— Федор! Погляди вот на это, — И Данила протянул мне тигель.— Посмотри, что гончары сделали.
Взял протянутый мне горшок, осмотрел со всех сторон, покрутил в руках, пожал плечами и вернул обратно, — Я в этом не понимаю. Ты мастер, уж кому как не тебе знать что надобно.
Он выставил грязный палец и ткнул им в мою сторону, — По твоему наущению, замес-то того чтоб дело делать, чужое дерьмо разгребаю.
— А лучше будет, если ты половину седмицы, будешь тратить на них? Давай опосля поговорим про это.
Мне надоело препираться с кузнецом, бывшем не в духе. Оставив за собой последнее слово, я развернулся и ушел.
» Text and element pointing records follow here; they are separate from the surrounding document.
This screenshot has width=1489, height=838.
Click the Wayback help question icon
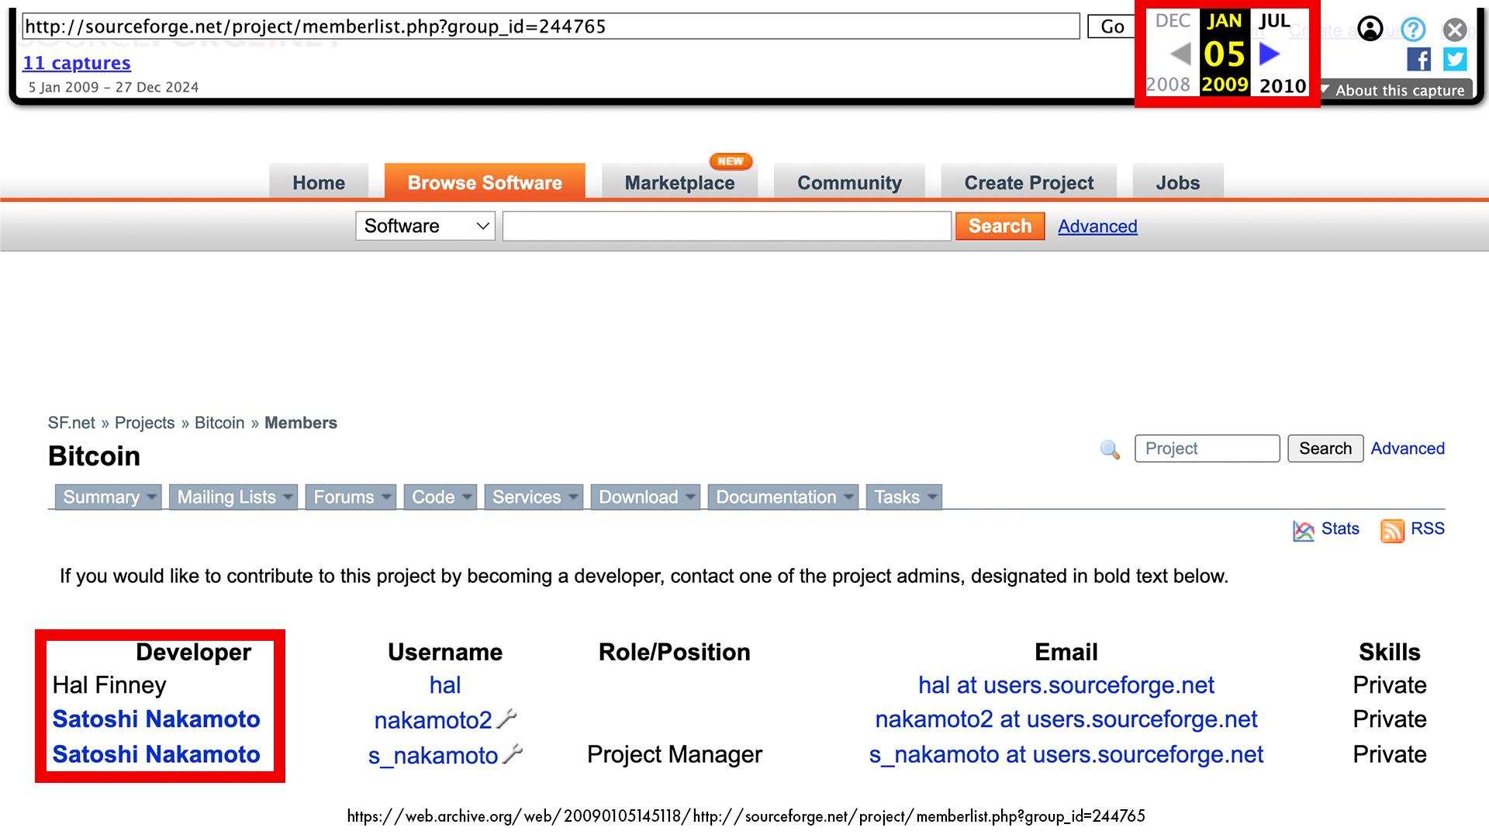1413,29
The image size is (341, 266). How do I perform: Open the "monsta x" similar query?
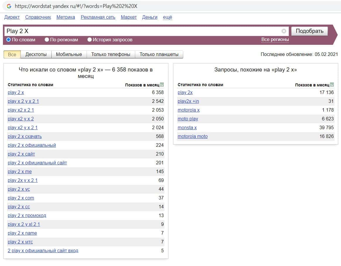click(x=187, y=128)
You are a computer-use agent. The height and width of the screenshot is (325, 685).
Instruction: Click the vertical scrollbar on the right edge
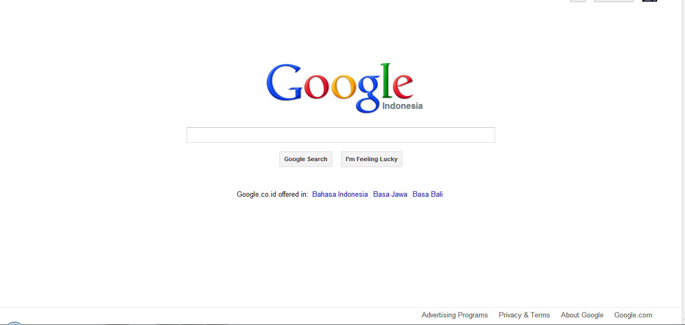[x=683, y=162]
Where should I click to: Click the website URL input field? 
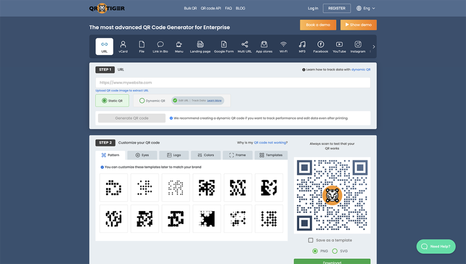click(233, 83)
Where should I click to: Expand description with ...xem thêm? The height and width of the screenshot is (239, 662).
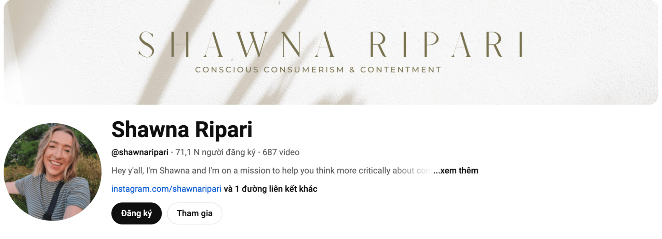[x=456, y=171]
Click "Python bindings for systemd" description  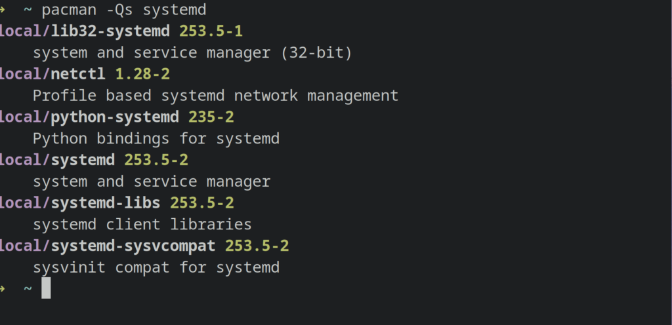(x=156, y=139)
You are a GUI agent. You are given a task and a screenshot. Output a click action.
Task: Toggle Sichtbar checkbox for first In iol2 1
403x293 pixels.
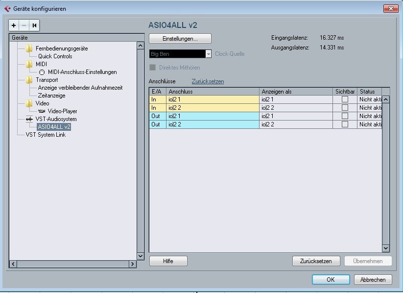tap(345, 99)
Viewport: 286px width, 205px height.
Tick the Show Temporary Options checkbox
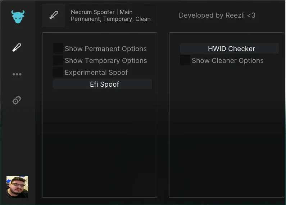click(58, 60)
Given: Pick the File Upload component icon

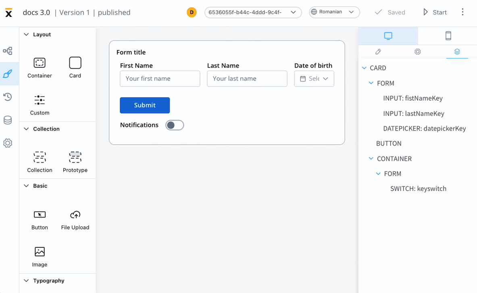Looking at the screenshot, I should (x=75, y=214).
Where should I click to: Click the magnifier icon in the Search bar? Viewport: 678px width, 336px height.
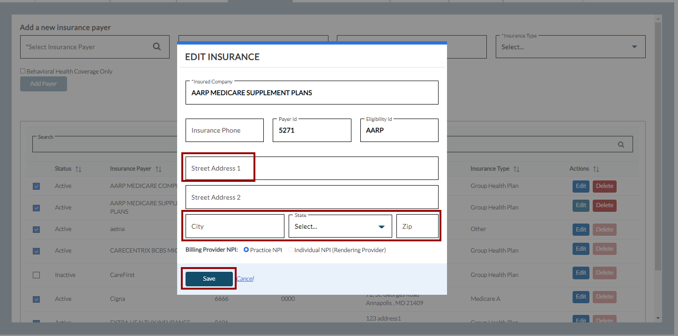pos(621,144)
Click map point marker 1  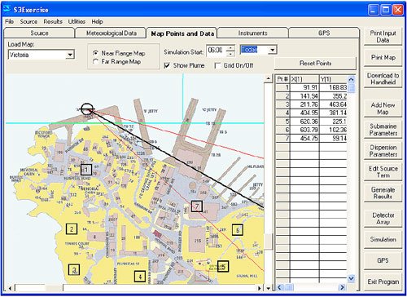(86, 170)
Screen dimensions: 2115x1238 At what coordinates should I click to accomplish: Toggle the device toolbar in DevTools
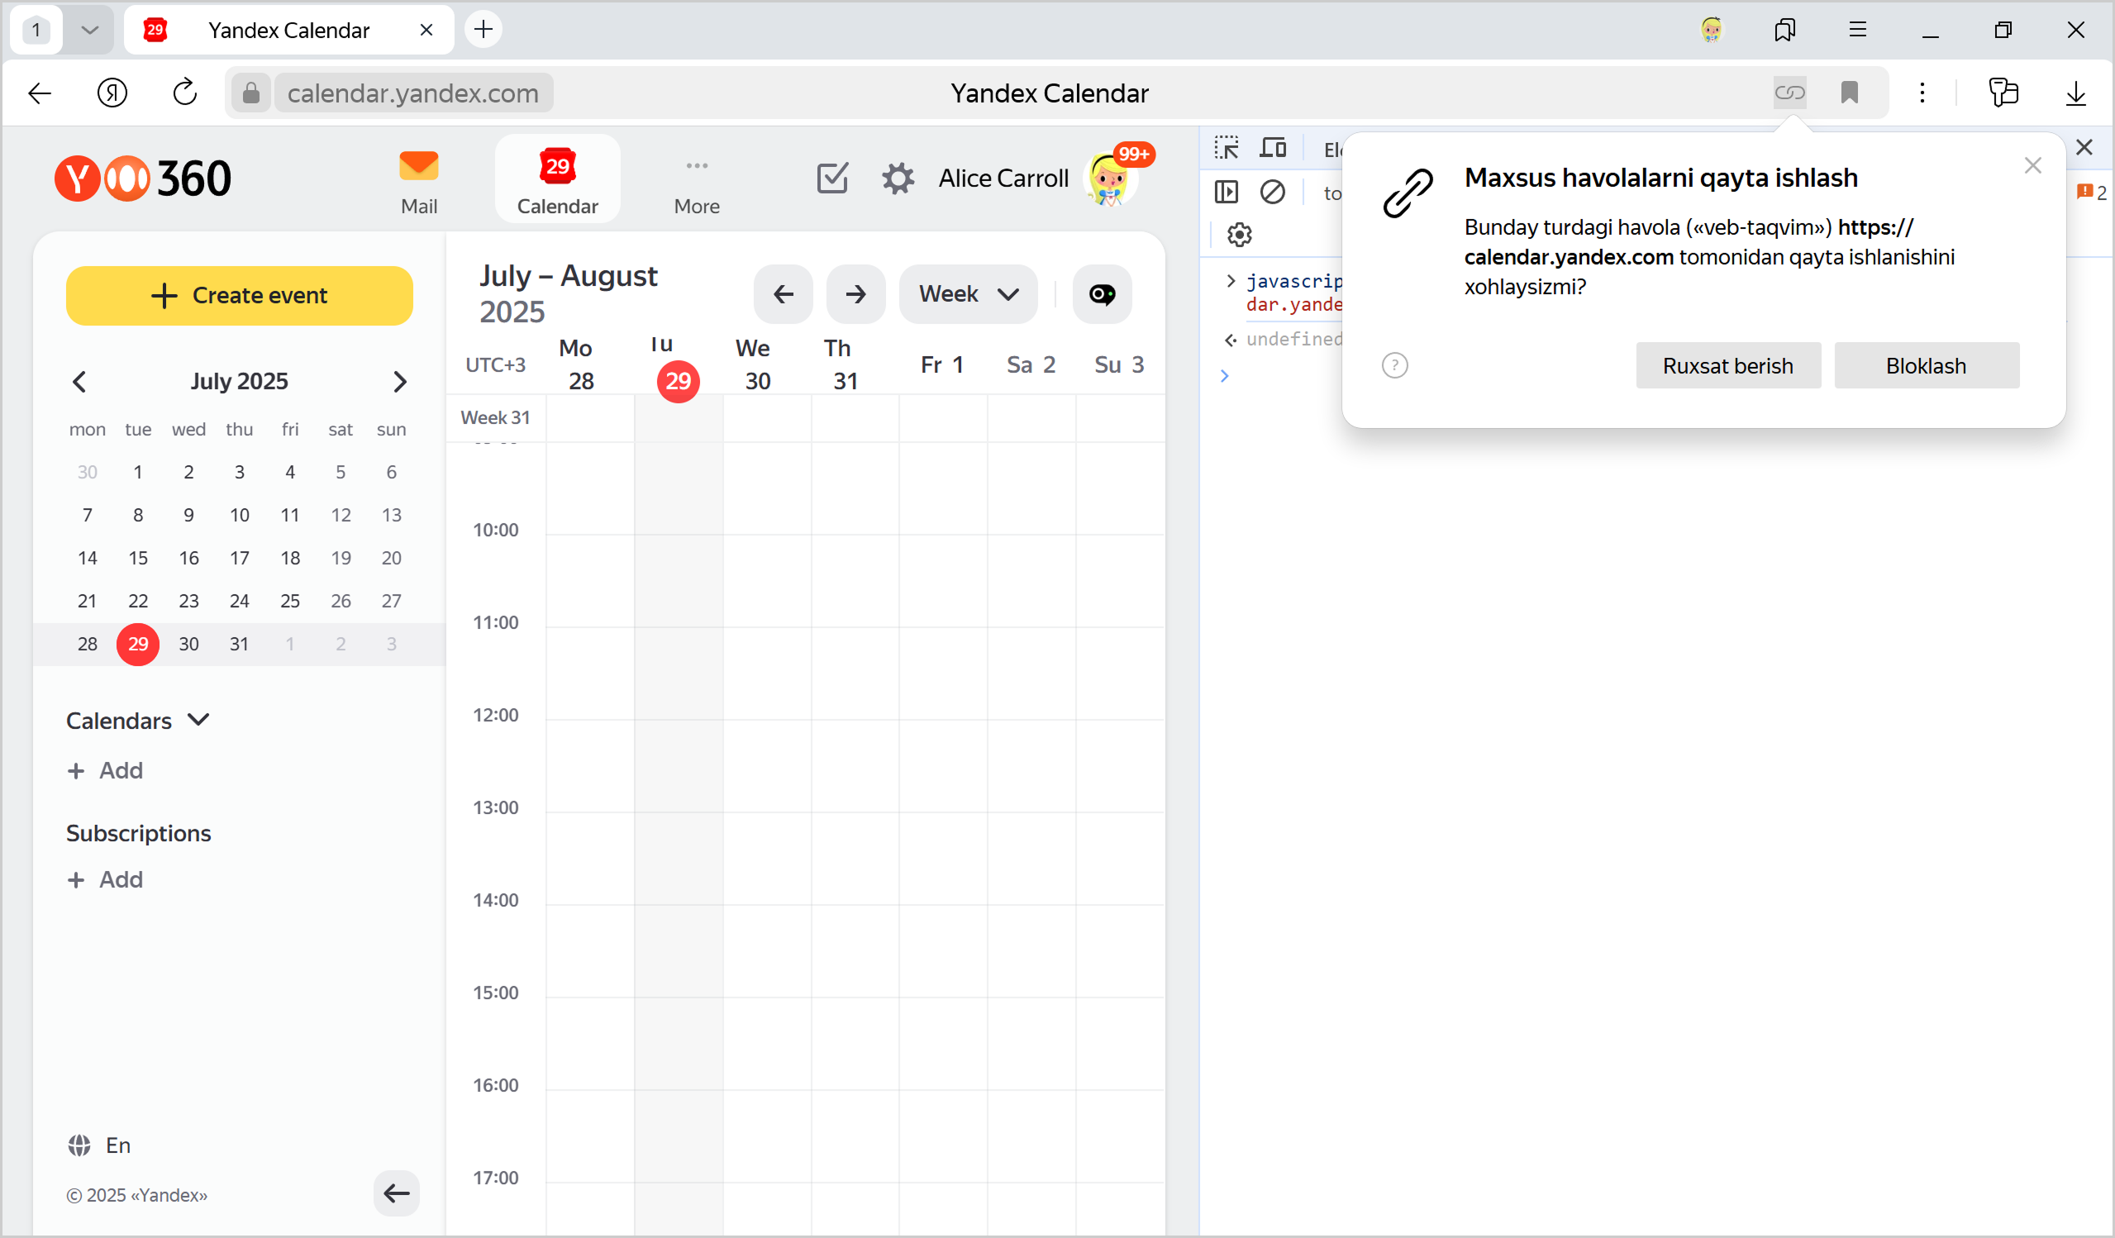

Выйдя во двор, огляделся, конюшня крытая дранкой с распахнутыми воротами, птичник, рядом с ним квохтал с десяток кур во главе с моим будильником. Завидев меня одиноко стоящего, что-то переклинило в его пустой голове, и он пару раз капнув ногой пыль, распушил перья, бросился в атаку. Схлопотав сапогом по острому клюву, как ни в чем не бывало, вернулся к своему гарему, клюнул одну из клуш и, вытянув шею, заорал свою утренний клич.
— Вот тварь, твое место на сковороде, ножка буша. — Оглянулся, с этим гадом надо держать ухо востро, может наскочить сзади. Пошел на зады усадьбы, там, в углу у меня стоял перегонный куб.
Но не для самогонки, для других дел. В это примитивной установке я занимался перегонкой древесины.
Простой навес, сложенная из кирпича печка, на ней установлен сделанный из глины с толстыми стенками бак, кувшин, скорей всего бак. Гончар попытался жалиться говорил, что у него с первого раза не вышло, и он много дров в пустую, спалил, пока сделал, так как нужно. Я только спросил, — ' а ты что, только его одного в печи обжигал, а как же те чашки плошки?' Он замялся, и потом было пара попыток выцыганить еще, но тщетно, как договорились о такой цене и будет. Никодим задал один вопрос, — ' для чего' Я объяснил. Он, посоветовал смолу собирать в отдельную посудину. В нижней части моей установки было просверлено отверстие, в него вставлена медная трубка с заглушкой, внутри на двух кирпичах лежала чугунная решетка, на неё выкладывались березовые полешки, сверху опускалась глиняная крышка со вставленным отводом для охладителя. Змеевик был уложен в керамическую трубу, заглушенную с двух сторон, и крепился вертикально, из бачка стоящего на крыше подавалась холодная вода. Проходя насквозь, вытекала из нижнего патрубка в нижний бак. Здесь она остывала и потом перекачивалась на крышу. Ну, нет здесь ручьев и рек поблизости, вот, и приходится выкручиваться.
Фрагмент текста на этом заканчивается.